[Short task] Copy the material from the line containing "Click the Lake Maggiore logo for Round 9" through the end, both included, with "Lake Maggiore" changed to "Lake Como" and nothing else altered. Omit the pictures.

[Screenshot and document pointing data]
[start]

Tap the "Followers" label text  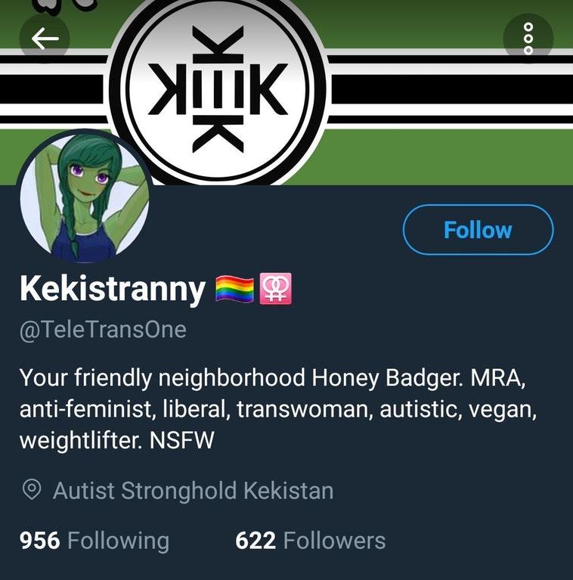click(x=335, y=541)
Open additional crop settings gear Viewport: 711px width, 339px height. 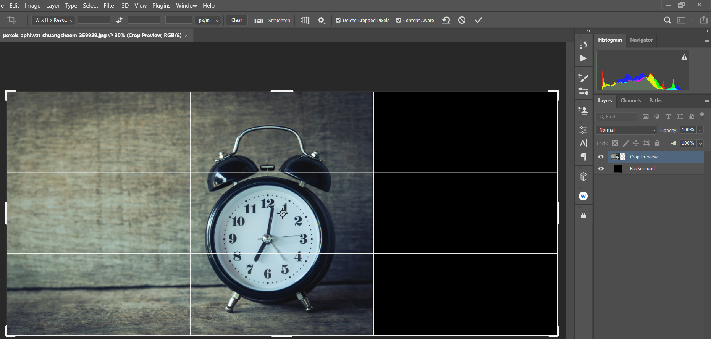(x=322, y=20)
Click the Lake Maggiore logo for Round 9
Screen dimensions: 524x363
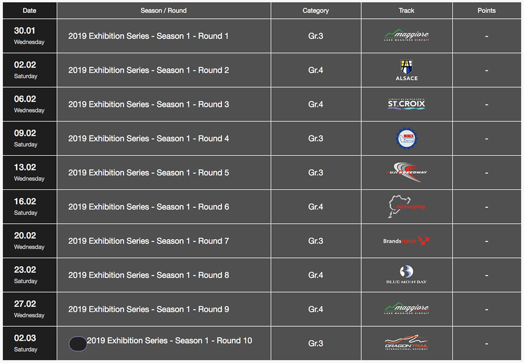click(x=407, y=308)
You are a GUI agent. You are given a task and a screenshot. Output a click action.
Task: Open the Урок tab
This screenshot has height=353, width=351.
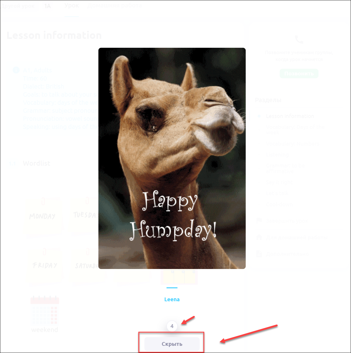pyautogui.click(x=72, y=6)
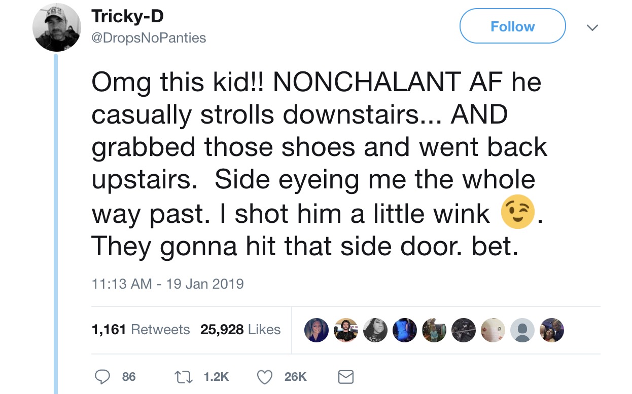The image size is (632, 394).
Task: Like the tweet with the heart icon
Action: pyautogui.click(x=266, y=376)
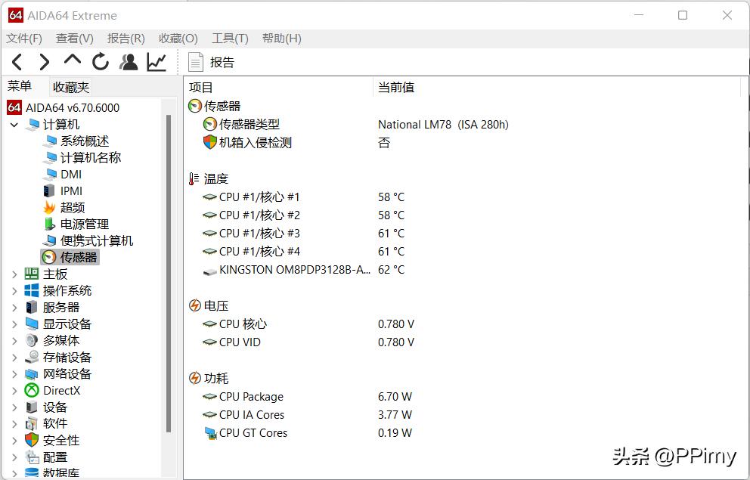Viewport: 750px width, 480px height.
Task: Collapse the 计算机 tree node
Action: [x=13, y=124]
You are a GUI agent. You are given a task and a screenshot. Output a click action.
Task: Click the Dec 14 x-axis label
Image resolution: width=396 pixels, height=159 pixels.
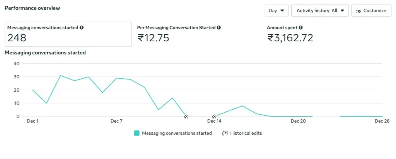point(214,121)
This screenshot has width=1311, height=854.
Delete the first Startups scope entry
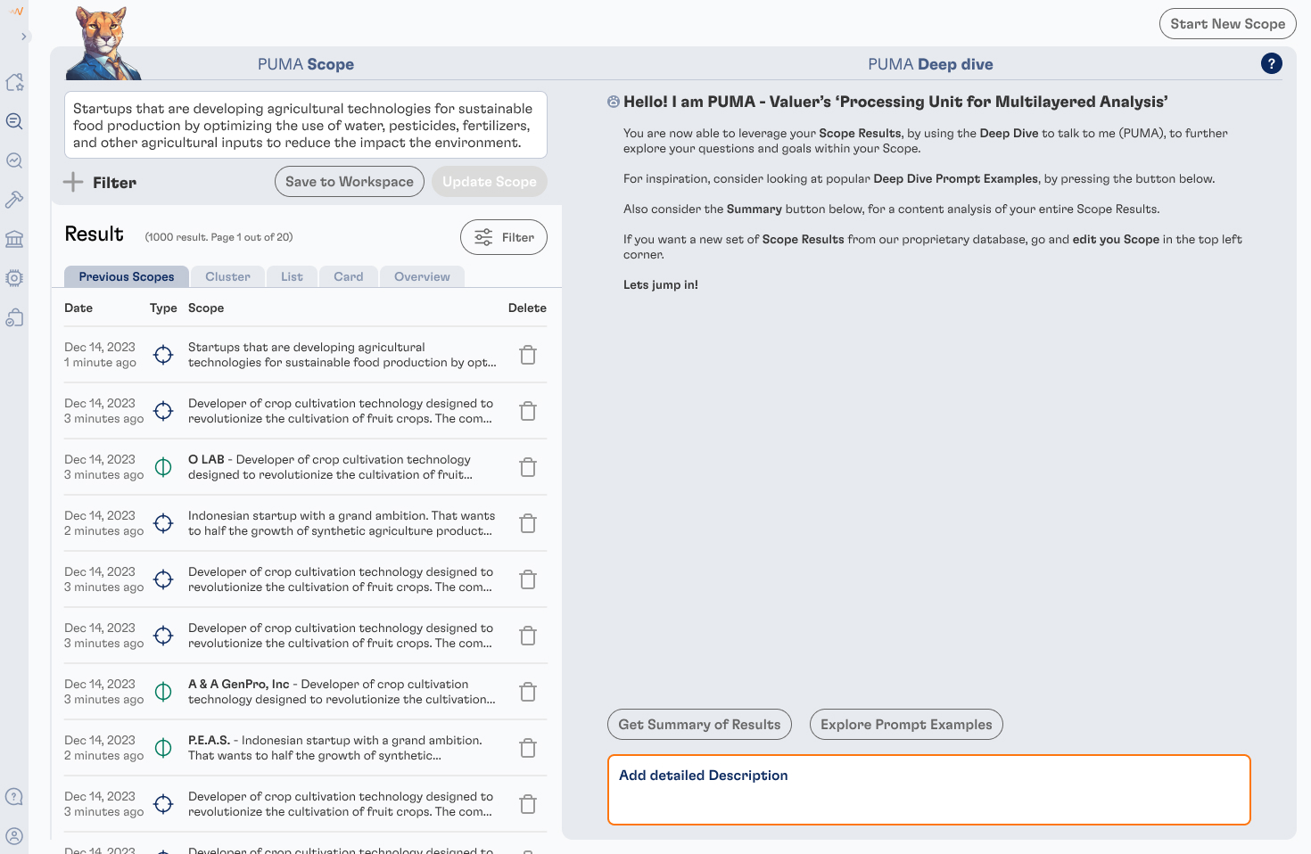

[end]

[Written solution]
Click the Lake Como logo for Round 9
Screen dimensions: 524x363
click(x=407, y=308)
You are a GUI agent. You are given a task and a screenshot. Output a click action.
Task: Open the Урок tab
This screenshot has height=353, width=351.
pyautogui.click(x=72, y=6)
The image size is (632, 394).
Task: Like the tweet with the heart icon
Action: pyautogui.click(x=266, y=376)
Viewport: 750px width, 480px height.
Task: Collapse the 计算机 tree node
Action: [x=13, y=124]
You are a GUI agent. You are given a task and a screenshot. Output a click action.
Task: Click the Dec 14 x-axis label
Image resolution: width=396 pixels, height=159 pixels.
point(214,121)
This screenshot has width=1311, height=854.
Delete the first Startups scope entry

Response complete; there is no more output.